The deformation field at the slip-band is due to three-dimensional elastic and plastic strains where the concentrated shear of the slip band tip deforms the grain in its vicinity. The elastic strains describe the stress concentration ahead of the slip band, which is important as it can affect the transfer of plastic deformation across grain boundaries. An understanding of this is needed to support the study of yield and inter/intra-granular fracture. The concentrated shear of slip bands can also nucleate cracks in the plane of the slip band, and persistent slip bands that lead to intragranular fatigue crack initiation and growth may also form under cyclic loading conditions. To properly characterise slip bands and validate mechanistic models for their interactions with microstructure, it is crucial to quantify the local deformation fields associated with their propagation. However, little attention has been given to slip bands within grains (i.e., in the absence of grain boundary interaction).

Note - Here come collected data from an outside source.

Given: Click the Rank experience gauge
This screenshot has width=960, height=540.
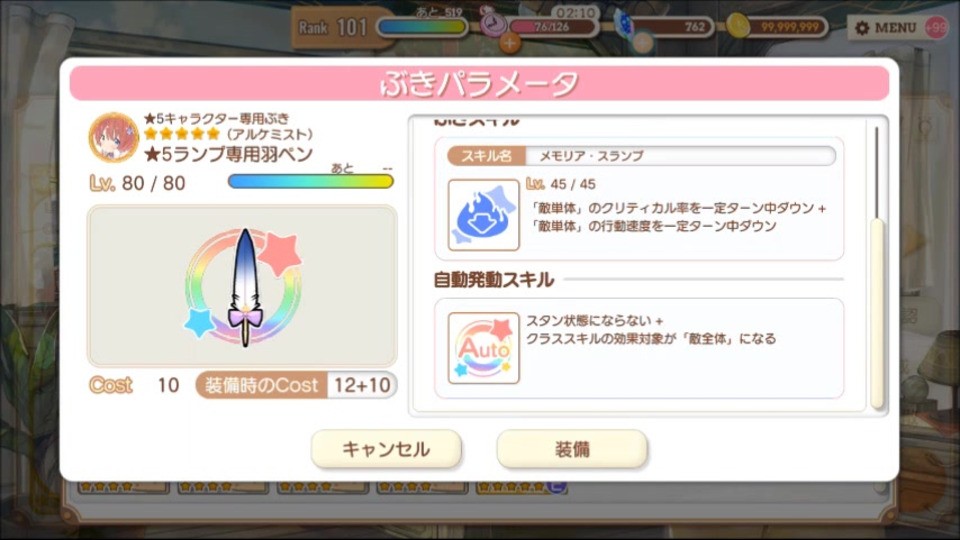Looking at the screenshot, I should (422, 27).
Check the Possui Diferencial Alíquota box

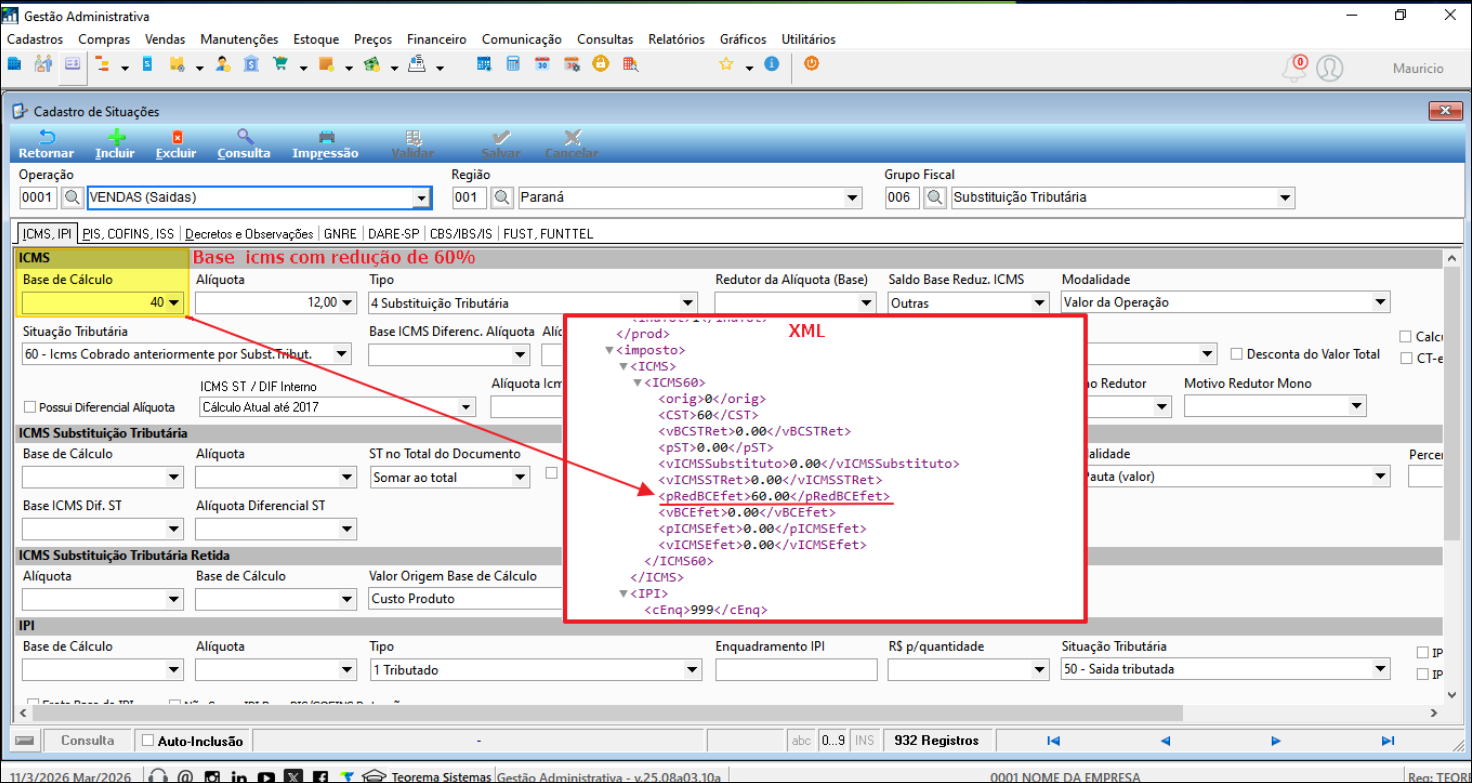[x=30, y=407]
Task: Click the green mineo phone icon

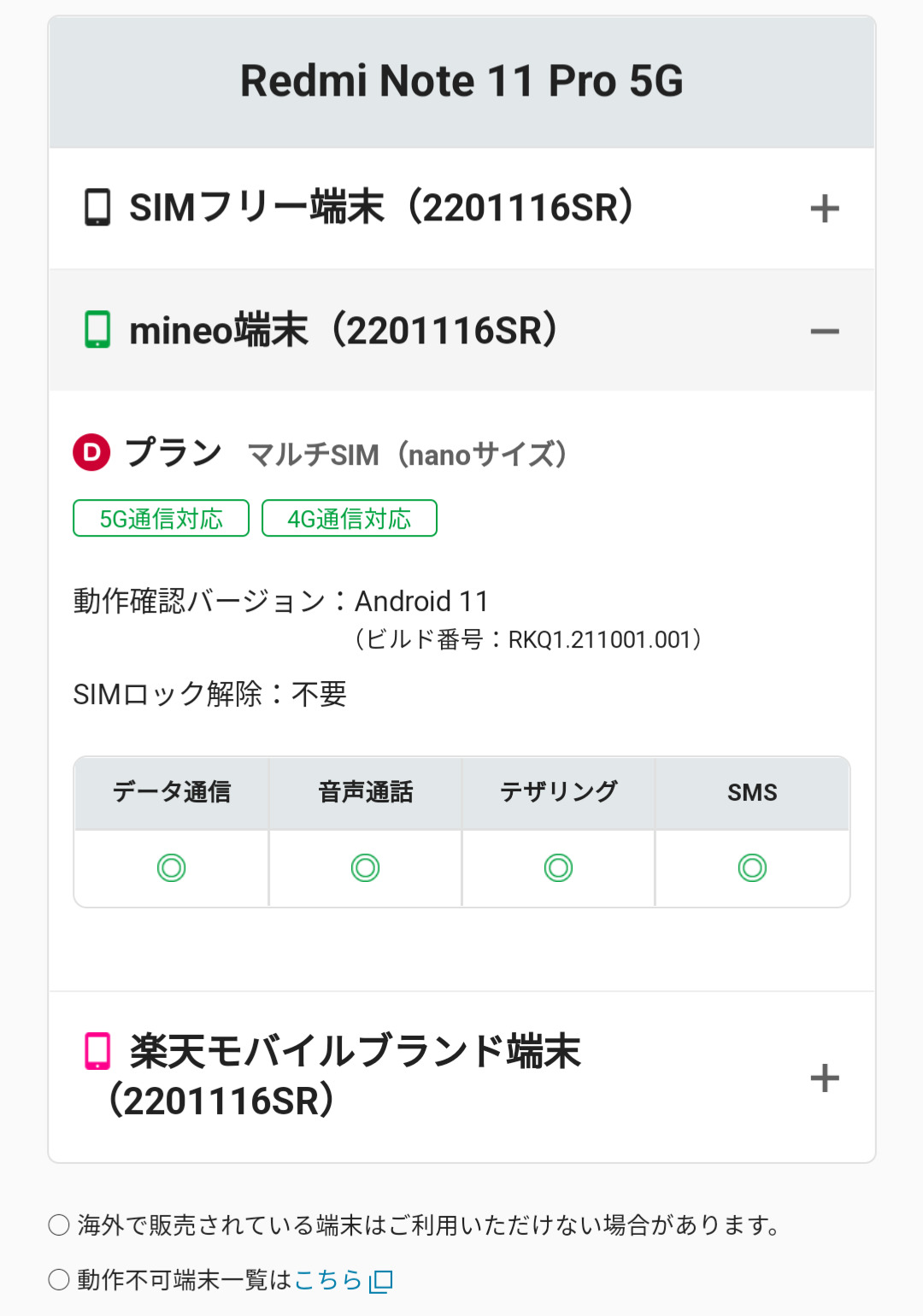Action: (x=97, y=330)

The long-range stress field (i.e., the elastic strain field) around the tip of a stress concentrator, such as a slip band, can be considered a singularity equivalent to that of a crack. This singularity can be quantified using a path independent integral since it satisfies the conservation laws of elasticity. The conservation laws of elasticity related to translational, rotational, and scaling symmetries were derived initially by Knowles and Sternberg from the Noether's theorem. Budiansky and Rice introduced the J-, M-, L-integral and were the first to give them a physical interpretation as the strain energy-release rates for mechanisms such as cavity propagation, simultaneous uniform expansion, and defect rotation, respectively. When evaluated over a surface that encloses a defect, these conservation integrals represent a configurational force on the defect. That work paved the way for the field of Configurational mechanics of materials, with the path-independent J-integral now widely used to analyse the configurational forces in problems as diverse as dislocation dynamics, misfitting inclusions, propagation of cracks, shear deformation of clays, and co-planar dislocation nucleation from shear loaded cracks. The integrals have been applied to linear elastic and elastic-plastic materials and have been coupled with processes such as thermal and electrochemical loading, and internal tractions. Recently, experimental fracture mechanics studies have used full-field in situ measurements of displacements and elastic strains to evaluate the local deformation field surrounding the crack tip as a J-integral.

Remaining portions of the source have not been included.